## Records taken from a collection
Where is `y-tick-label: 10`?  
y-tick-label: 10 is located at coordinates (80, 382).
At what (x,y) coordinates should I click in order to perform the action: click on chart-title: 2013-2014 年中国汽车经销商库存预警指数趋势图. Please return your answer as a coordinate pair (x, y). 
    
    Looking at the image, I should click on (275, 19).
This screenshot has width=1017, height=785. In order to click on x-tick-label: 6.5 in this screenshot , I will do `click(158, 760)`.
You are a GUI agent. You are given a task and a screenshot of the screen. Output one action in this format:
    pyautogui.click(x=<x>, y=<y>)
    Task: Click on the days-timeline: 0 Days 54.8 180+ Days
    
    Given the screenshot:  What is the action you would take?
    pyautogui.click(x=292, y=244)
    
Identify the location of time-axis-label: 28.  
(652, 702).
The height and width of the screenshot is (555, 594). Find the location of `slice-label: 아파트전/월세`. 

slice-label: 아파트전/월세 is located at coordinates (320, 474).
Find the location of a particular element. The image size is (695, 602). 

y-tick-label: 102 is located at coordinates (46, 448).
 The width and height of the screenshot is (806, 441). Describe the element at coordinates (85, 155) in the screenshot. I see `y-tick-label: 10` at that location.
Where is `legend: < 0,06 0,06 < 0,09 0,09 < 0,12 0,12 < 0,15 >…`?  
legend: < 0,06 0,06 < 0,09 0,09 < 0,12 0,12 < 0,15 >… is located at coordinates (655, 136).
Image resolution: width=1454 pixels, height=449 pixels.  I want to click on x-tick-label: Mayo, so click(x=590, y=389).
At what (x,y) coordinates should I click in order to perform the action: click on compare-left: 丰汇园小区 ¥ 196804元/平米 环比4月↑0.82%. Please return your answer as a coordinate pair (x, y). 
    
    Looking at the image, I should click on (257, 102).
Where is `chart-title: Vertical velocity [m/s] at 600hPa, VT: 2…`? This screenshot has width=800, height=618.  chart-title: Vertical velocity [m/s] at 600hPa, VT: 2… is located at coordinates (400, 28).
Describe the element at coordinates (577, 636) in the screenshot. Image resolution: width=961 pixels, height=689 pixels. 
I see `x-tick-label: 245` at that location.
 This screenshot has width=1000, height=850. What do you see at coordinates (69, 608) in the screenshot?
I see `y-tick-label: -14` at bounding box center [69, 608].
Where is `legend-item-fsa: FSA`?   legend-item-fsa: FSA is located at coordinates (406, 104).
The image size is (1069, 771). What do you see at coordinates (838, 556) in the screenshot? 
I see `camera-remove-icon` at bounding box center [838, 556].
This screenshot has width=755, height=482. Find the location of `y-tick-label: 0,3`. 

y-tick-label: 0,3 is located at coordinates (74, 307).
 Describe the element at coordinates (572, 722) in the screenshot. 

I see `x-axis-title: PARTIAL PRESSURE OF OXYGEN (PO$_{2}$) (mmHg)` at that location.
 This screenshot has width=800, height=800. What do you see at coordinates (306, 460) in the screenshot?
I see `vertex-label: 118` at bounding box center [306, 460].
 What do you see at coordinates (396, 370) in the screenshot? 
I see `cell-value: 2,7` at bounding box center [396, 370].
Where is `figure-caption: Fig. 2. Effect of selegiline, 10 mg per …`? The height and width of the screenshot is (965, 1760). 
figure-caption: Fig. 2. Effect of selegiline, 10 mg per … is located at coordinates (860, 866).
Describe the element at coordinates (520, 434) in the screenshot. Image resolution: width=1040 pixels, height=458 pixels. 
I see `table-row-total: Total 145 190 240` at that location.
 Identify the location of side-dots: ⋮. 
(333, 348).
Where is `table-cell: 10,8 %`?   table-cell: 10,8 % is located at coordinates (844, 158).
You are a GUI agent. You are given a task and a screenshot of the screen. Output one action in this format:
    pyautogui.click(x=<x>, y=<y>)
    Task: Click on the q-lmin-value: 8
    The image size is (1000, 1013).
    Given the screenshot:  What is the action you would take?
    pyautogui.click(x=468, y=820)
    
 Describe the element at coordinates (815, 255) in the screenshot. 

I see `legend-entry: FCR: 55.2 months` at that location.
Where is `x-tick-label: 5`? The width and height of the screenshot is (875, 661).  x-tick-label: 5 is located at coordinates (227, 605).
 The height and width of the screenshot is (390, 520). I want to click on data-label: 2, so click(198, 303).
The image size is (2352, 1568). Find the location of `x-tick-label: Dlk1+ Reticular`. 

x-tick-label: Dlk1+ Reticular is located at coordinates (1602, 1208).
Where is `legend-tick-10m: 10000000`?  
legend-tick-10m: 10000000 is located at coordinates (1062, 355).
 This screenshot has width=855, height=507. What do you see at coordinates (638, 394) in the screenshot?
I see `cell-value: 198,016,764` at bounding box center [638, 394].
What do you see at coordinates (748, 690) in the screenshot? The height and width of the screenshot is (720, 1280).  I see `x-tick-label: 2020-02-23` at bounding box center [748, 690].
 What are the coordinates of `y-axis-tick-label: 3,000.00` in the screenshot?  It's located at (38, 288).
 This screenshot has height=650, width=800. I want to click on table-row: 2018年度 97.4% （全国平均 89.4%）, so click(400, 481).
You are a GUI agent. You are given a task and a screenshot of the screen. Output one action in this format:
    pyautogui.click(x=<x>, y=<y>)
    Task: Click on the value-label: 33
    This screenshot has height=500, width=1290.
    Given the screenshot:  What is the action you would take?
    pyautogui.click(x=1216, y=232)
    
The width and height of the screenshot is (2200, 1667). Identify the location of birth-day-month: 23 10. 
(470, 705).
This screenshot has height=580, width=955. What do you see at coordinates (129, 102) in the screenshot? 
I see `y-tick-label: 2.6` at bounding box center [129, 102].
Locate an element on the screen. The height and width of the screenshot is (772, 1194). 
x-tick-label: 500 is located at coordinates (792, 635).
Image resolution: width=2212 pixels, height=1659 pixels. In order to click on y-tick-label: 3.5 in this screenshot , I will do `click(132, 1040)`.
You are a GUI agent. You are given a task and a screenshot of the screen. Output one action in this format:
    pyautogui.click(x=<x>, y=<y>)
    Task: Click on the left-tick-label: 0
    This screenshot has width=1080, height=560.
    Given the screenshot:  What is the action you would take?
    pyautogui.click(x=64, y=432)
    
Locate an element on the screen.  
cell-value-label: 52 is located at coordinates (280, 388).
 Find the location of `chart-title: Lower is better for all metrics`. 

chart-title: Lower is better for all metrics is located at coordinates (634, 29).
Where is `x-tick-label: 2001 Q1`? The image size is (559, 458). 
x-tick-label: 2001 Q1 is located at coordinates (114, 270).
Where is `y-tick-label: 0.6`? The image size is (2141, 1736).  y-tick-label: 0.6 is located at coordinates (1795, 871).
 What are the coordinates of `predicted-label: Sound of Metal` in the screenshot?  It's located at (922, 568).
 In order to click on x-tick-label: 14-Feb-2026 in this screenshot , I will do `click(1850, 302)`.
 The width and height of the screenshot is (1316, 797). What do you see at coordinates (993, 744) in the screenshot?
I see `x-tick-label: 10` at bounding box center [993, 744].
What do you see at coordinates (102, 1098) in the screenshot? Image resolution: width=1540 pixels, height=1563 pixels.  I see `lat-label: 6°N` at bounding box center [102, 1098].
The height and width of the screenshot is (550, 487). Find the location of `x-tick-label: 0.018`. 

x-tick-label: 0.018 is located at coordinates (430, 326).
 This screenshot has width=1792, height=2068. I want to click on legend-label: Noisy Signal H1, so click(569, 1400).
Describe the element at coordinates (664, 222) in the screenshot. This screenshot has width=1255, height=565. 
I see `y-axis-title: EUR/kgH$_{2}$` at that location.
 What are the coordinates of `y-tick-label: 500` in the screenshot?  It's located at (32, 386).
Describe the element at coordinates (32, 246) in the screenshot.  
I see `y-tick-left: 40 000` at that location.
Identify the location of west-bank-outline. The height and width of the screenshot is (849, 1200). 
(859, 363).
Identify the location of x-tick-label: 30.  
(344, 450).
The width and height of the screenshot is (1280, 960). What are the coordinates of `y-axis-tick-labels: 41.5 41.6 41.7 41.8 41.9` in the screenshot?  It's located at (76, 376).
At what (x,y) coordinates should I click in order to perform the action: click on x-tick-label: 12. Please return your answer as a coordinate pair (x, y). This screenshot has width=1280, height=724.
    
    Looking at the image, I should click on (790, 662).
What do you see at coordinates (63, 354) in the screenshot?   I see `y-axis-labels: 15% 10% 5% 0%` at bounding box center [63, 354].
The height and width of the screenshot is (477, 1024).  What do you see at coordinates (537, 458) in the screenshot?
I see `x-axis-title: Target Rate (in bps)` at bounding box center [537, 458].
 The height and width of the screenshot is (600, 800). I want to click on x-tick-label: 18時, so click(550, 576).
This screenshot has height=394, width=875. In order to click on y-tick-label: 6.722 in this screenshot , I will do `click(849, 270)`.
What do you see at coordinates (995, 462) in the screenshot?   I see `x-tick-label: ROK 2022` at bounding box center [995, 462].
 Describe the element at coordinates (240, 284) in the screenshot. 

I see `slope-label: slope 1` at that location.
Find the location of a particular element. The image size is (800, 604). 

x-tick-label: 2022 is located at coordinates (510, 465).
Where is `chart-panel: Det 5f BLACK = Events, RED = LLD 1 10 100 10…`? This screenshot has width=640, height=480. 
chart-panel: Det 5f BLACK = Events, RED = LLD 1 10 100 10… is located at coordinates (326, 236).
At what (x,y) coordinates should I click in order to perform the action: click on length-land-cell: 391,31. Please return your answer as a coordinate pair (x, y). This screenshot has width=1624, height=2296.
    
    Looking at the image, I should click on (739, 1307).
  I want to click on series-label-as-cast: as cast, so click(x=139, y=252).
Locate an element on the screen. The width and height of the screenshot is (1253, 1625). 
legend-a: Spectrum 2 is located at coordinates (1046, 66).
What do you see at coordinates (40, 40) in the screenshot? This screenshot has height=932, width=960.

## Problem details
Put the lines of the records into a numbered list, from the line containing "Describe the element at coordinates (815, 255)" through the line containing "(470, 705).", with both of those lines included. Leave out any blank lines.

## Result of the exercise
1.  Describe the element at coordinates (815, 255) in the screenshot. 
2. I see `legend-entry: FCR: 55.2 months` at that location.
3. Where is `x-tick-label: 5`? The width and height of the screenshot is (875, 661).  x-tick-label: 5 is located at coordinates (227, 605).
4.  The height and width of the screenshot is (390, 520). I want to click on data-label: 2, so click(198, 303).
5. The image size is (2352, 1568). Find the location of `x-tick-label: Dlk1+ Reticular`. 
6. x-tick-label: Dlk1+ Reticular is located at coordinates (1602, 1208).
7. Where is `legend-tick-10m: 10000000`?  
8. legend-tick-10m: 10000000 is located at coordinates (1062, 355).
9.  This screenshot has width=855, height=507. What do you see at coordinates (638, 394) in the screenshot?
10. I see `cell-value: 198,016,764` at bounding box center [638, 394].
11. What do you see at coordinates (748, 690) in the screenshot? The height and width of the screenshot is (720, 1280).  I see `x-tick-label: 2020-02-23` at bounding box center [748, 690].
12.  What are the coordinates of `y-axis-tick-label: 3,000.00` in the screenshot?  It's located at (38, 288).
13.  This screenshot has height=650, width=800. I want to click on table-row: 2018年度 97.4% （全国平均 89.4%）, so click(400, 481).
14. You are a GUI agent. You are given a task and a screenshot of the screen. Output one action in this format:
15.     pyautogui.click(x=<x>, y=<y>)
16.     Task: Click on the value-label: 33
17.     This screenshot has height=500, width=1290.
18.     Given the screenshot:  What is the action you would take?
19.     pyautogui.click(x=1216, y=232)
20. The width and height of the screenshot is (2200, 1667). Identify the location of birth-day-month: 23 10. 
21. (470, 705).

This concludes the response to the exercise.